Я раньше много ходил туда, в этот «Мир Текс-Мекс». Это было хорошее местечко. (Были и лучше, но «Мир Текс-Мекс» был именно хорошим местечком для тех, кому за тридцать.) (Заведения для тех, кому за сорок, обычно бывают гораздо хуже.) В «Мире Текс-Мекс» незнакомые люди привыкли заговаривать друг с другом: ты мог стрелой броситься навстречу клиентке с волосами, выкрашенными в цвет величественного красного дерева, например, и спросить у нее, как жизнь, и она без колебаний отвечала тебе, что все хорошо, и рассказывала особые подробности этого благополучия, поначалу неконкретного. Через мгновение ты уже мог оказаться с ней на маленькой танцевальной площадке «Мира Текс-Мекс», вы двигали руками и ногами, быть может, малохудожественно, но с внезапным воодушевлением, оба уже — рабы ярких удовольствий жизни, и ни один даже не задумывался о том, что у другого могут пахнуть ноги. И если дела шли этим курсом, она на следующее утро, с глазами, мутными от бессонницы и от неги, разыскивая свои антицеллюлитные чулки среди смятых в беспорядке простыней с рисунком в виде пингвинов или орхидей, могла сказать тебе:

— У меня диабет, — например.

(Ты с самого начала это знал: диабет.) Или же:

— У меня четверо детей. (Четыре — почти идеальное число.)

Или, может быть:

— На самом деле меня зовут не Шейла…

…Короче говоря, там, в «Мире Текс-Мекс», была Йери.
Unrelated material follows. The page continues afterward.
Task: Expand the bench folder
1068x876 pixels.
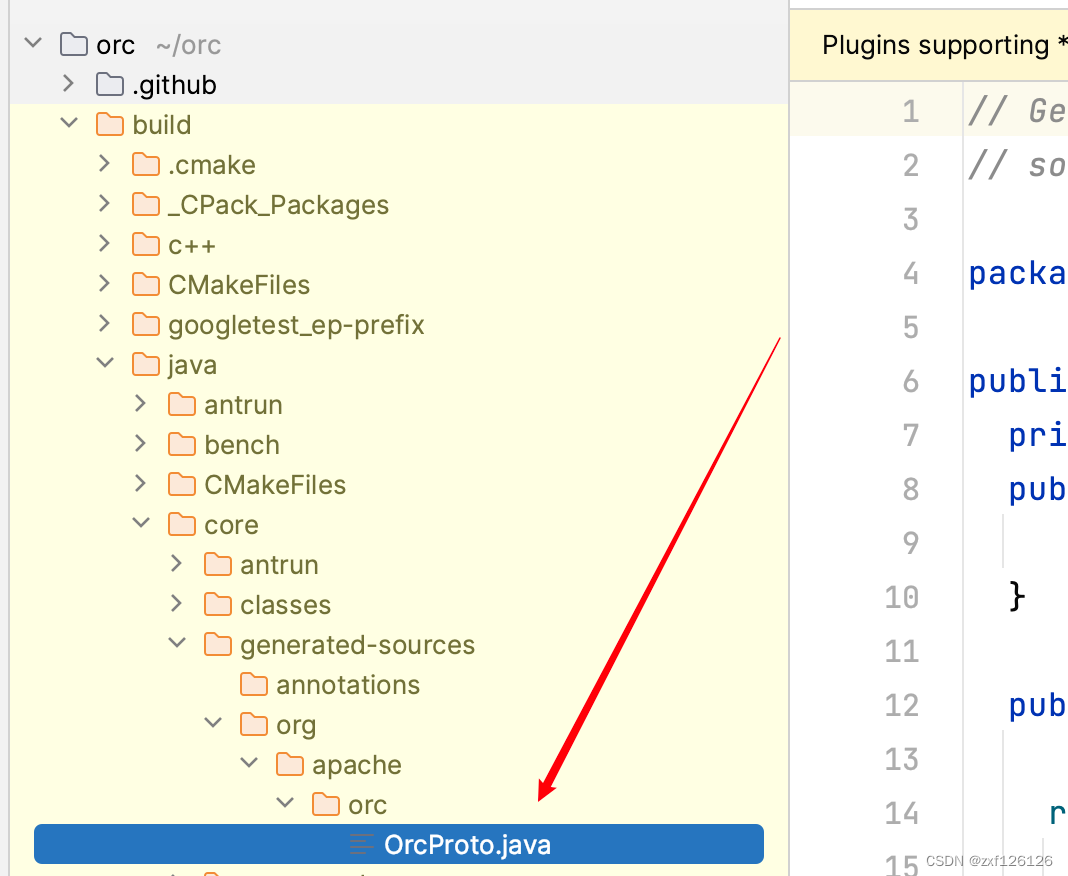Action: pos(141,444)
Со своей большой изящной задницей. (Будет тяжело объяснить это словами: большая и толстая, но изящная. В общем, я понимаю, что это трудно себе представить и прежде всего трудно в это поверить, хотя было бы очень просто нарисовать это посредством мимики: представьте себе, что держите на своих коленях глобус, а теперь представьте, что ласкаете своими руками половину мира. Представьте так же, раз уж вы начали представлять, что раскаленный вулканический меридиан делит этот мир надвое.)

В то время мы были относительно молоды (ей — тридцать четыре, мне — тридцать два), а относительно молодым не нужны сложные психологические процедуры, чтобы лечь в постель с незнакомыми людьми, потому что они все еще находятся в фазе неразборчивого коллекционирования неожиданностей, предшествующей фазе невольного коллекционирования страхов («Это родимое пятно»). («Я с детства очень верю в Деву Марию Гор».) (И так далее.) В общем, мы с Йери легли в постель вскоре после того, как познакомились. И этот факт, по моему мнению, получил достойное развитие, по крайней мере если учесть, что ложиться с кем-нибудь в постель в первый раз — это явление, имеющее почти всегда много общего с брачным танцем животных отряда толстокожих.
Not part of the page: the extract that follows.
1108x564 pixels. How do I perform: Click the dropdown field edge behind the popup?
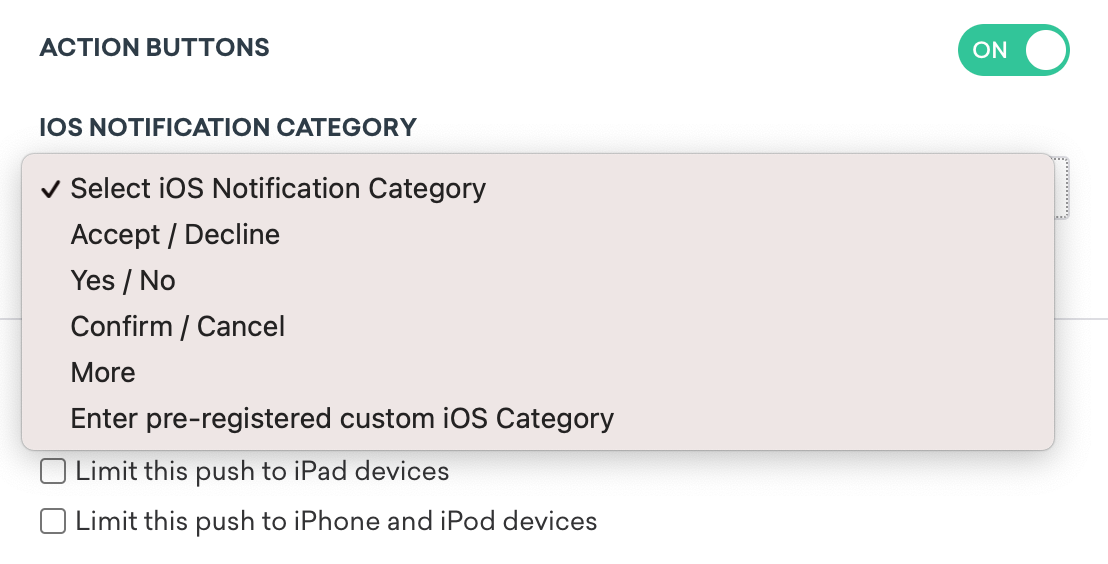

Хуп, в одном из своих цицеронианских припадков, однажды произнес такую речь перед студентами университета, пришедшими к нему за тем, чтобы он организовал им поездку в Таиланд в конце учебного года:

— Кстати, парни, что значит хорошо трахаться с незнакомками? — (И задумался.) —…Я не уверен, правда, потому что работаю с тринадцати лет и не мог зайти так далеко, как вы, но подозреваю, что это означает возможность подумать потом: «Как я мог проделать с ней подобные вещи, с этим существом, у которого, несомненно, есть родители, озабоченные ее образованием и обеспокоенные ее будущим: приковать ее наручниками к изголовью кровати, связать ей руки и ноги, надеть на нее парик, воткнуть в нее вибраторы, засунуть ей китайские шарики спереди и сзади, завязать ей глаза, вставить ей кляп, побрить ей лобок, больно излупить ее по заднице?…» В этом состоит, по крайней мере в теории, хороший трах, я так считаю, особенно если мы говорим о трахе с незнакомками, а ведь именно об этом, судя по всему, и идет речь. Но не забудьте вот о чем: когда вы будете проделывать все эти вещи с бедной тайской сиротой, подумайте о том, что ее родители смотрят на вас с Неба, или куда там попадают тайцы, когда умирают. Обещаете?

Так обычно рассуждает Хуп, и поэтому иногда я в шутку называю его Заратустрой.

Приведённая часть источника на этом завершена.